CEO and Chair of the Board of Turning Point USA Erika Kirk (L) listens to US rapper Nicki Minaj speak during Turning Point's annual AmericaFest conference in Phoenix, Arizona on December 21, 2025. (Photo by Olivier Touron / AFP)
CEO and Chair of the Board of Turning Point USA Erika Kirk (L) listens to US rapper Nicki Minaj speak during Turning Point's annual AmericaFest conference in Phoenix, Arizona on December 21, 2025. (Photo by Olivier Touron / AFP)

Rapper Nicki Minaj on Sunday made a surprise appearance at a gathering of conservatives in Arizona that was memorializing late activist Charlie Kirk, and used her time on stage to praise President Donald Trump and Vice President JD Vance, calling them “role models” for young men.

The rap star was interviewed at Turning Point USA’s AmericaFest convention by Erika Kirk, the widow of Charlie Kirk, about her newly found support for Trump — someone she had condemned in the past — and about her actions denouncing violence against Christians in Nigeria.

The Grammy-nominated rapper's recent alignment with the Make America Great Again movement has caught some interest because of her past criticism of Trump even when the artist's own political ideology had been difficult to pin down. But her appearance Sunday at the flagship event for the powerful conservative youth organization may shore up her status as a MAGA acolyte.

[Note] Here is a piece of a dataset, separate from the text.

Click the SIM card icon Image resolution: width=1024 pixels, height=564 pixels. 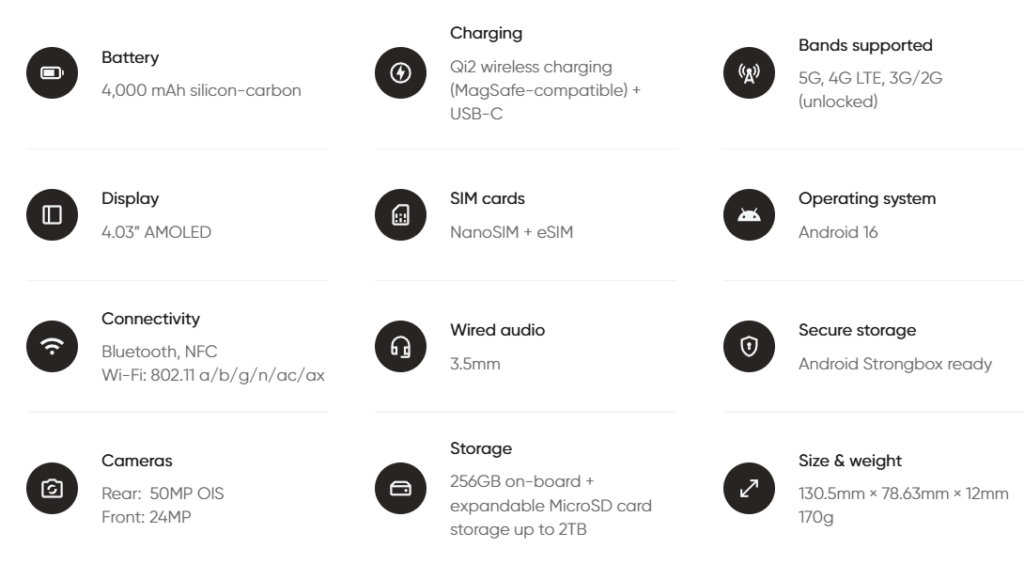tap(400, 215)
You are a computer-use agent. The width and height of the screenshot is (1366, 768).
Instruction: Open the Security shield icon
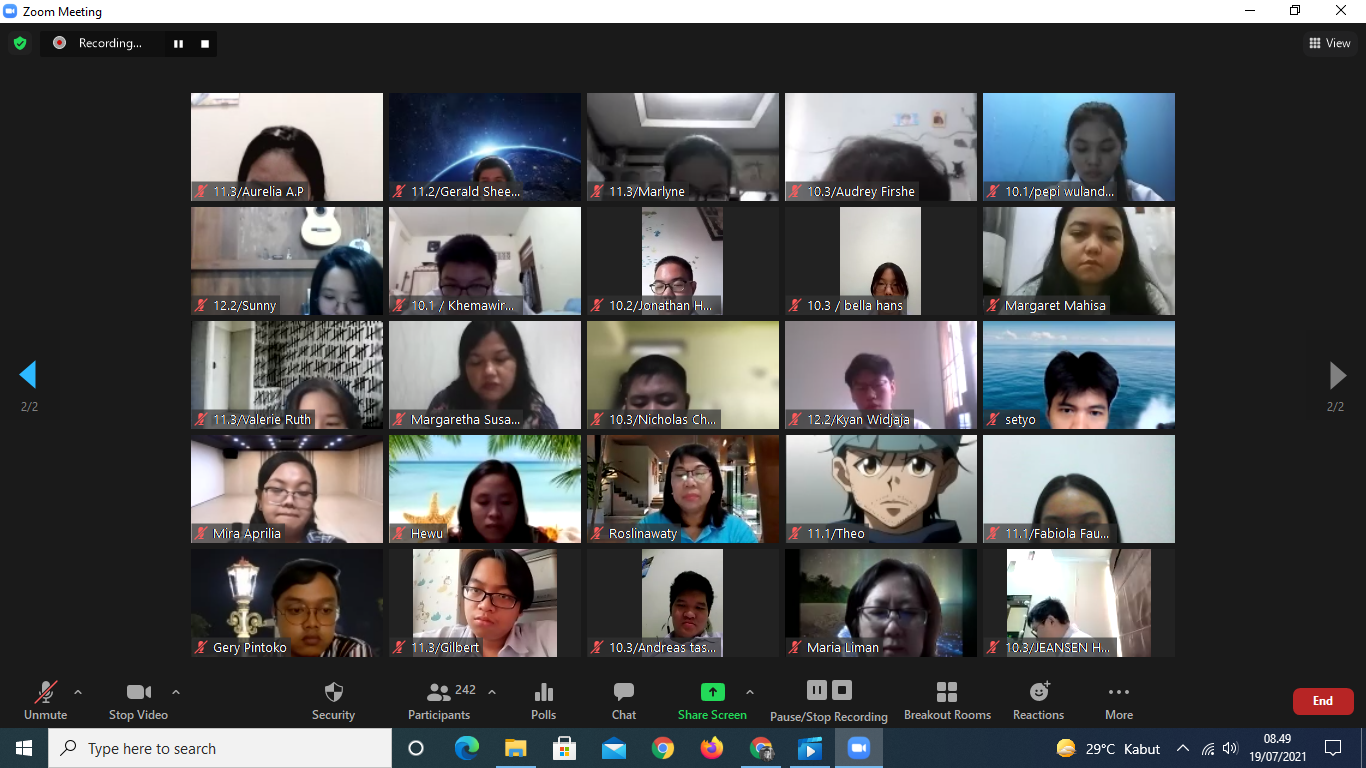[334, 693]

Minaj mocked California Gov. Gavin Newsom, referring to him as New-scum, a nickname Trump gave him. Newsom, a Democrat, has 2028 prospects. Minaj expressed admiration for the Republican president and Vance, who received an endorsement from Erika Kirk despite the fact he has not said whether he will run for president. Kirk took over as leader of Turning Point.

“This administration is full of people with heart and soul, and they make me proud of them. Our vice president, he makes me ... well, I love both of them,” The Associated Press quoted Minaj as saying. “Both of them have a very uncanny ability to be someone that you relate to.”

Minaj’s appearance included an awkward moment when, in an attempt to praise Vance’s political skills, she described him as an “assassin.”

She paused, seemingly regretting her word choice, and after Kirk appeared to wipe a tear from one of her eyes, the artist put her hand over her mouth while the crowd murmured.

“If the internet wants to clip it, who cares? I love this woman,” said Erika Kirk, who became a widow when Charlie Kirk was assassinated in September.

Last month, the rapper shared a message posted by Trump on his Truth Social network about potential actions to sanction Nigeria saying the government is failing to rein in the persecution of Christians in the West African country. Experts and residents say the violence that has long plagued Nigeria isn’t so simply explained.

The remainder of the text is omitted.